The three core capabilities of Huawei IT ‘multi-cloud management’ are: Multi-cloud secure access, multi-cloud service management and agent, and multi-cloud application development and integration. In this way, Huawei can more quickly respond to business requirements, adapt to changes, and achieve rapid business expansion around the world.

Finally, from an overall perspective, cloudification is only a single step. One priority of enterprise IT systems is to improve customer satisfaction, business operation efficiency, and user experiences through results-oriented improvements, and integrate internal and external capabilities to achieve IT-as-a-Service.

Service Middle-end Based on Big Data and AI

The ‘turning point’ of enterprise applications has come, and in recent years we have witnessed significant breakthroughs such as AlphaGo Zero, TensorFlow, and Huawei EI in AI algorithms and computing capabilities.

Enterprises are determined to use big data and AI to solve problems, and currently, many have prioritized data collection and applications. However, large amounts of data are located in silos formed by isolated enterprise applications. Although some enterprises have achieved data interworking and sharing, because their data has not been classified it is not feasible to apply a single policy that is applicable for all of it.

Huawei prepares for the effective use of data with the following approaches: Unify databases and governance policies, build big data analytics, and AI platforms, and provide big data and AI services.

First, Huawei has formulated an overall data governance strategy: Driven by data, Huawei plans unified enterprise big data platforms that manage data on four planes to build a foundation for enterprise digitization.

• Transaction plane: Use relational databases to process contracts, orders, and other transactional data to maximize the advantages of relational databases in business logic and transaction processing.

• Computing plane: Offload high-value transaction data with complex computing logic to high-performance, in-memory computing and analysis hardware to support real-time decision making.

• Analysis plane: Build big data analytics platforms to support large-scale unstructured and semi-structured data processing.

• Search plane: Respond to large-scale structured and unstructured hybrid data acquisitions and high-concurrent queries in a timely manner.

Second, using open-source software technologies, Huawei has built a ‘service middle-end system’ based on big data analytics and AI that includes AI services, AI training and reasoning models, and big data analytics services.

In addition, Huawei has built a company-level, unified database for the central management of enterprise transactions and third-party data, including access to mass ERP data from service centers through Xdata access and conversion.

On top of this, Huawei will build ‘AI-Inside’ full-stack products and solutions to improve competitiveness for cloud, pipe, and device platforms. Huawei’s three-dimensional AI architecture includes full-stack AI deployment and applications that cover chips, algorithms, products, networks, cloud services, and O&M.

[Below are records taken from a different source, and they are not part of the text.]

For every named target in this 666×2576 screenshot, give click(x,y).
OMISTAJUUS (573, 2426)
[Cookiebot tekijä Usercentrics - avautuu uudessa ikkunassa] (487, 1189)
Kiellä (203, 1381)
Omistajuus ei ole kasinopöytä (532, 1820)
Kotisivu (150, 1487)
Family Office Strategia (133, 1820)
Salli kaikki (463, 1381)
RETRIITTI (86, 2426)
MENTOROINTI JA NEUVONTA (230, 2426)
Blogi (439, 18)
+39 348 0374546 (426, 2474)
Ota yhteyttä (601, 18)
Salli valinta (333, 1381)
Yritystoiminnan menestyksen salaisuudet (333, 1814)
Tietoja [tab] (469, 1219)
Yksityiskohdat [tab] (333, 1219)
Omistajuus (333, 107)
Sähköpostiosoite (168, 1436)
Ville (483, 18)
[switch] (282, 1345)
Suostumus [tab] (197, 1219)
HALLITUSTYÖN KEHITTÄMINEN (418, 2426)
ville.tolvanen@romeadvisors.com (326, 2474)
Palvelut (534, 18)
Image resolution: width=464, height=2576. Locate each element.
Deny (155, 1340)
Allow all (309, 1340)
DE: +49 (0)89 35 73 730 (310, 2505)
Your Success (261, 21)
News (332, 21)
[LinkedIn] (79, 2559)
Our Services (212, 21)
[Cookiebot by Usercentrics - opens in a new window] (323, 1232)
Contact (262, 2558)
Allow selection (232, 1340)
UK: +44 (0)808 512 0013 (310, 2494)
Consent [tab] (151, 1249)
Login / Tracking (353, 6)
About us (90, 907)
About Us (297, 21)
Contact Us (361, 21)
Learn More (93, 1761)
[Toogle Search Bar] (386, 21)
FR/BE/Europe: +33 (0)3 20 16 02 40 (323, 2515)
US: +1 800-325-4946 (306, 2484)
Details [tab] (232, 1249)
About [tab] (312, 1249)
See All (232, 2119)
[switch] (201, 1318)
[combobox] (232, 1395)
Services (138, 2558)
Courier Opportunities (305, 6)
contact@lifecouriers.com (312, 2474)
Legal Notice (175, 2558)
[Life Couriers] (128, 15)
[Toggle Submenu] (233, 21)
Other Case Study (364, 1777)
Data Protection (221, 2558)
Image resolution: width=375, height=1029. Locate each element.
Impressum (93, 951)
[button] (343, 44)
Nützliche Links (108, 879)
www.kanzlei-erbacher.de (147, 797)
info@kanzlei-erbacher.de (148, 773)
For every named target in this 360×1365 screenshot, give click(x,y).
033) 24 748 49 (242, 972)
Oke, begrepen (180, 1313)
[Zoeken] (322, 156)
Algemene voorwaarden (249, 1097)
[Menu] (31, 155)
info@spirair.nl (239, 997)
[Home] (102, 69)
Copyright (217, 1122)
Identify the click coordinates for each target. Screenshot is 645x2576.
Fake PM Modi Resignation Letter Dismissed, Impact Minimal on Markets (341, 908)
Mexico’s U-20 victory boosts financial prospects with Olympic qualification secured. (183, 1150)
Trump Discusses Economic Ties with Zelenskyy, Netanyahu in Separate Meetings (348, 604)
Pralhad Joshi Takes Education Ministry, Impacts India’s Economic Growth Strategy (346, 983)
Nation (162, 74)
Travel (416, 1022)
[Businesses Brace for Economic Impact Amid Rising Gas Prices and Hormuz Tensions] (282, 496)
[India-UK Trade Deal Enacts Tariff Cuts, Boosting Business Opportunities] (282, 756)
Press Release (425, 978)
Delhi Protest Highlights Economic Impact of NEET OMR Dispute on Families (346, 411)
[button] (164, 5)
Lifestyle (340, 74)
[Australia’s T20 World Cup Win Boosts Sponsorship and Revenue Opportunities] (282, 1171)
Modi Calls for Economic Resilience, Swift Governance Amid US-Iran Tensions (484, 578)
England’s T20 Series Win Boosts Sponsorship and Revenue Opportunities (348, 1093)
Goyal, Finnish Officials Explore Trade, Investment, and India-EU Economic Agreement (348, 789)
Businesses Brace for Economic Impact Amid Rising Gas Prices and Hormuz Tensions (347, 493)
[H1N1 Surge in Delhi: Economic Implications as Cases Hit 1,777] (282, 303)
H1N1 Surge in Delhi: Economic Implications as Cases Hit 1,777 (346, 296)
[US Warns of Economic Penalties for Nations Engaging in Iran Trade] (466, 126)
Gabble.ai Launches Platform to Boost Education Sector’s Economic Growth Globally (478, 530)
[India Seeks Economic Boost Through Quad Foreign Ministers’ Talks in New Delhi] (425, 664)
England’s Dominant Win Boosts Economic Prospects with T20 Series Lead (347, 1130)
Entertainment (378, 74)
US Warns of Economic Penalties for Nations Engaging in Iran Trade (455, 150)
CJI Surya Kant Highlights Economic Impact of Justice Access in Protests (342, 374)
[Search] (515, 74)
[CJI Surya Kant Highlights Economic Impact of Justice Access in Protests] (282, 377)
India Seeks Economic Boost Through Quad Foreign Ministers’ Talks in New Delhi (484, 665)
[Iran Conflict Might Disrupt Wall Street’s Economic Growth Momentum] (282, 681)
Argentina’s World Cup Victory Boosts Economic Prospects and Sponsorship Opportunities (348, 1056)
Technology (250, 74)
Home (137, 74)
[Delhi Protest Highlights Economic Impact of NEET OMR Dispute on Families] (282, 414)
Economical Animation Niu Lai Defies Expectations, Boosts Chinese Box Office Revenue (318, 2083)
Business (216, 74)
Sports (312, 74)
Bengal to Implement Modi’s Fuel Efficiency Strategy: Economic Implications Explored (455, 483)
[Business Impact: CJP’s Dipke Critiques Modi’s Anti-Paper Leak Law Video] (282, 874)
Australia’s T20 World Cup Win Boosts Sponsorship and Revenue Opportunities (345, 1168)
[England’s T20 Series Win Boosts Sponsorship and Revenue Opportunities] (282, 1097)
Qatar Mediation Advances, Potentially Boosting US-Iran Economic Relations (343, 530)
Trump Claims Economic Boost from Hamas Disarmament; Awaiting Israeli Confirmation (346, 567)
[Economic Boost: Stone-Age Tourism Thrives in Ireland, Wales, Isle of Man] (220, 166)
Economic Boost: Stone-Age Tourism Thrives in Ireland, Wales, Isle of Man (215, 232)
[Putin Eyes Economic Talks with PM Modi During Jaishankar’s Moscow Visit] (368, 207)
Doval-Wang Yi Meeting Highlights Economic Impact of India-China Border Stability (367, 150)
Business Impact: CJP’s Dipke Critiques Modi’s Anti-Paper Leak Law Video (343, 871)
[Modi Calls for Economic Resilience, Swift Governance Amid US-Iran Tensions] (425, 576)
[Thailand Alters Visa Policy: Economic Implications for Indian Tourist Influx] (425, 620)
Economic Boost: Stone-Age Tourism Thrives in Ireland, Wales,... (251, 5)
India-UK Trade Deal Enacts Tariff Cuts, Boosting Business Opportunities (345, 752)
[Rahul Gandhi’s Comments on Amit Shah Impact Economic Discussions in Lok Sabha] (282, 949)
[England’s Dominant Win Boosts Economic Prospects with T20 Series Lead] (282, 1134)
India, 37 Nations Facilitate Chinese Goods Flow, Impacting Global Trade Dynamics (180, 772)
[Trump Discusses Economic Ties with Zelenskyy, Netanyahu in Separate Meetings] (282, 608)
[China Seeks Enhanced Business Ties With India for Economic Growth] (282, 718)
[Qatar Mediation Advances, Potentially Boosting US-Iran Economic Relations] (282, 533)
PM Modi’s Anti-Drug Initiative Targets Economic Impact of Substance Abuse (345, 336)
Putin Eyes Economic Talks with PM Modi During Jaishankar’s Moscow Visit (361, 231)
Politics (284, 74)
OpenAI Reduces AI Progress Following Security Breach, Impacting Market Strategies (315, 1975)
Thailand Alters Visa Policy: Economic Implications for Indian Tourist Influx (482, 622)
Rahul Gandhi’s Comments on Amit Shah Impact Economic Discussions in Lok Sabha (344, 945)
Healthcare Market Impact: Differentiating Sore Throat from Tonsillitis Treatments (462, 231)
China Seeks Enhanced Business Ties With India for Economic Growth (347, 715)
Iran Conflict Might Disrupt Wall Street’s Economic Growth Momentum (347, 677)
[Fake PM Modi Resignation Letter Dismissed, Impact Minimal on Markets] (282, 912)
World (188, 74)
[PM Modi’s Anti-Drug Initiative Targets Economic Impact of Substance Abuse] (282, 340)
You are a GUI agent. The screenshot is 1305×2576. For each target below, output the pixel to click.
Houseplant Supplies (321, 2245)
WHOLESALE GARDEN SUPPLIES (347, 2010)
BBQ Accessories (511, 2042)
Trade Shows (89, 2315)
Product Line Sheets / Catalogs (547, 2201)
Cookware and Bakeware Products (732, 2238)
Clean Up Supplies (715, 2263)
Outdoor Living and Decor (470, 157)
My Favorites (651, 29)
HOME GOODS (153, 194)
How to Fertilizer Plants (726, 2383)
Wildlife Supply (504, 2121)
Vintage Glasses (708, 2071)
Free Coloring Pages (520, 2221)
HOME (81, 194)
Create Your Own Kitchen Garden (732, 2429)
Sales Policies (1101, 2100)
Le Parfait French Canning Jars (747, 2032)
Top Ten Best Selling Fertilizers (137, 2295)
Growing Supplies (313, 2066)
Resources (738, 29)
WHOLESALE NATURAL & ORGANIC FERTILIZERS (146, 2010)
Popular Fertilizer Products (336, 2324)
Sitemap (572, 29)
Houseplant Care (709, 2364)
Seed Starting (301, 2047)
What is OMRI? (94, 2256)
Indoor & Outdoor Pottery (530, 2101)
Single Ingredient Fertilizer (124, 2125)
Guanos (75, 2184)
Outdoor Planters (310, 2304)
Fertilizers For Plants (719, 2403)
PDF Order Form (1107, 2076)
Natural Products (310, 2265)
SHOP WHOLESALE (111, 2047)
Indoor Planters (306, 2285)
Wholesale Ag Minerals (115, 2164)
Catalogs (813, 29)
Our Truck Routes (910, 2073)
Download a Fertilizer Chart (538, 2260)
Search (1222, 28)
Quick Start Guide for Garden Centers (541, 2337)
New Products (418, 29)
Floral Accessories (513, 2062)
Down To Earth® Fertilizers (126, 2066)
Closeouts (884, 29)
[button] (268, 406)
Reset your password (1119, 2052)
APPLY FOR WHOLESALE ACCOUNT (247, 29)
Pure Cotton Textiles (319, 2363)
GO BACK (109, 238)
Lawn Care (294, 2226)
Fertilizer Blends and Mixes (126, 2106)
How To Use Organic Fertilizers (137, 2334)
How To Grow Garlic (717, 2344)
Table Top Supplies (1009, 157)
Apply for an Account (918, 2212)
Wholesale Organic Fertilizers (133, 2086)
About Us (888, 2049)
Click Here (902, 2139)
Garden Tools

The future evolution of digital transformation remains uncertain. However, one thing is clear: Enterprises must actively embrace digital transformation to survive and thrive. According to IDC’s survey on the global top 2,000 enterprises, 67 percent of CEOs worldwide made digital transformation a core strategy in 2017. As of July 2018, 211 enterprises in the Fortune Global 500(with 48 in the top 100) have chosen Huawei to be their digital transformation partner. We expect that more enterprises will collaborate with Huawei on the road to digital transformation and build a smarter world in the future.

In the past, it would be enough if an ‘elephant’ could ‘dance’ while in the digital age, the ‘elephant’ might also need to ‘do hip-hop dance’. We must actively embrace digital transformation because time and tide wait for no person.